Below are the entries; give again exactly the lines from the one mentioning "How do I perform: Click" through the one mentioning "The image size is (1177, 868).", inclusive.

:: Study material ::
★ ★ ★ ★ ★ ★ ★
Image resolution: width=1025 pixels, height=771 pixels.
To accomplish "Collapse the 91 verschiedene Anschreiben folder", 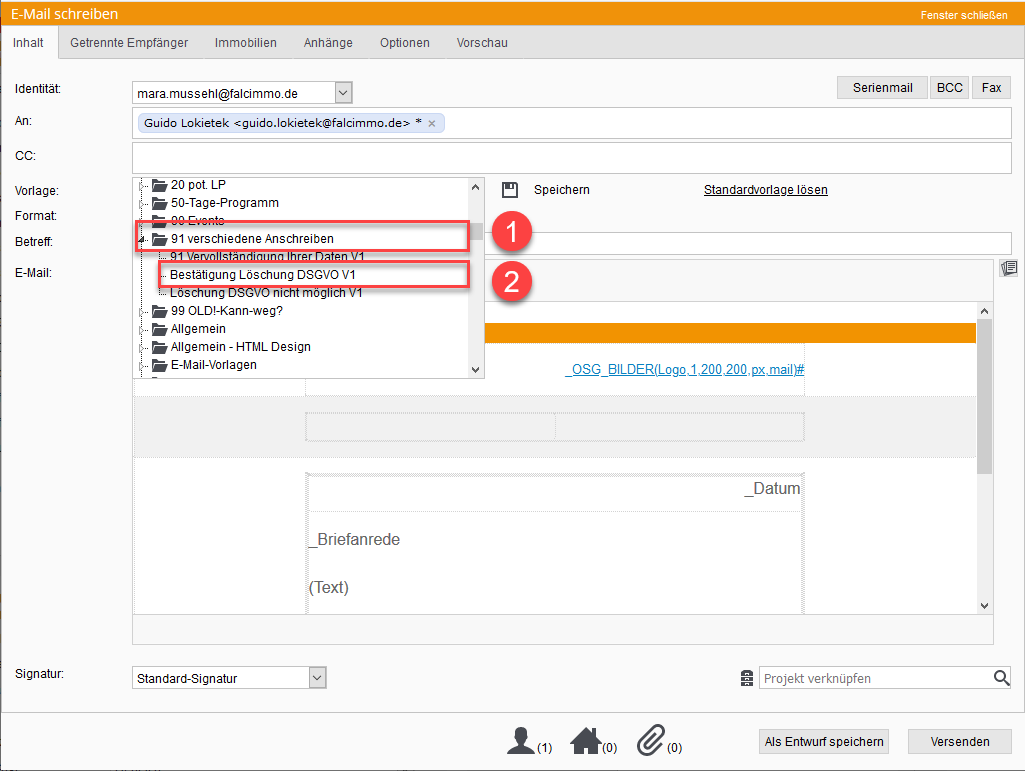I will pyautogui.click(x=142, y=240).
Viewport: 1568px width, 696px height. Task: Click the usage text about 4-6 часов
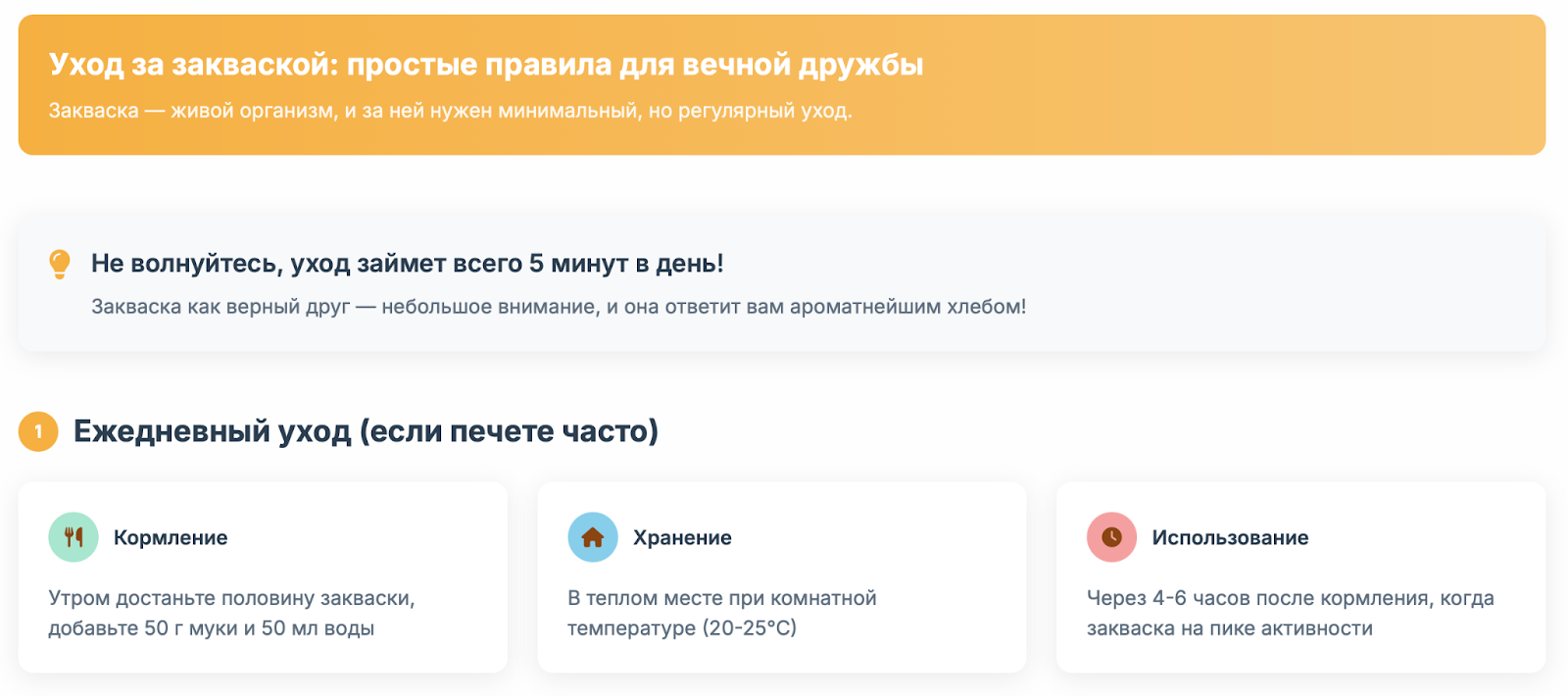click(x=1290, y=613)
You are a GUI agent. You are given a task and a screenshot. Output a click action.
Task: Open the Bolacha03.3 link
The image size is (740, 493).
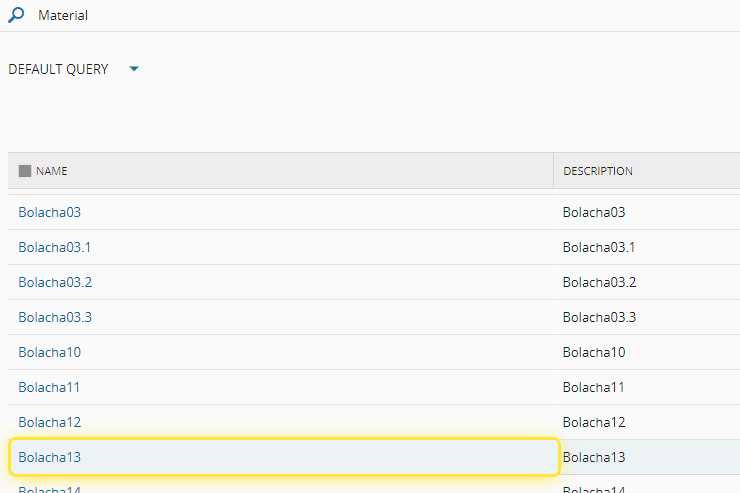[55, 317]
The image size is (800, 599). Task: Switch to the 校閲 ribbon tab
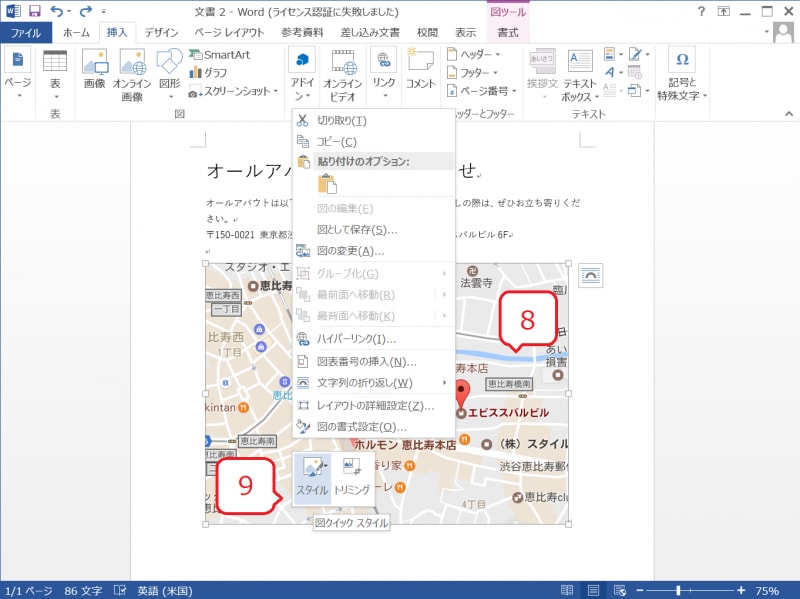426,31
★ ★ ★ ★ ★ ★ ★
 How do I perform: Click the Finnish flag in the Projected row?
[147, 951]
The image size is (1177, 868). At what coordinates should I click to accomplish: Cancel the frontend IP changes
★ ★ ★ ★ ★ ★ ★
:: Exercise result ::
 How do I perform: Click the Finnish flag in the Projected row?
[147, 951]
The image size is (1177, 868). At what coordinates should I click to accomplish: Cancel the frontend IP changes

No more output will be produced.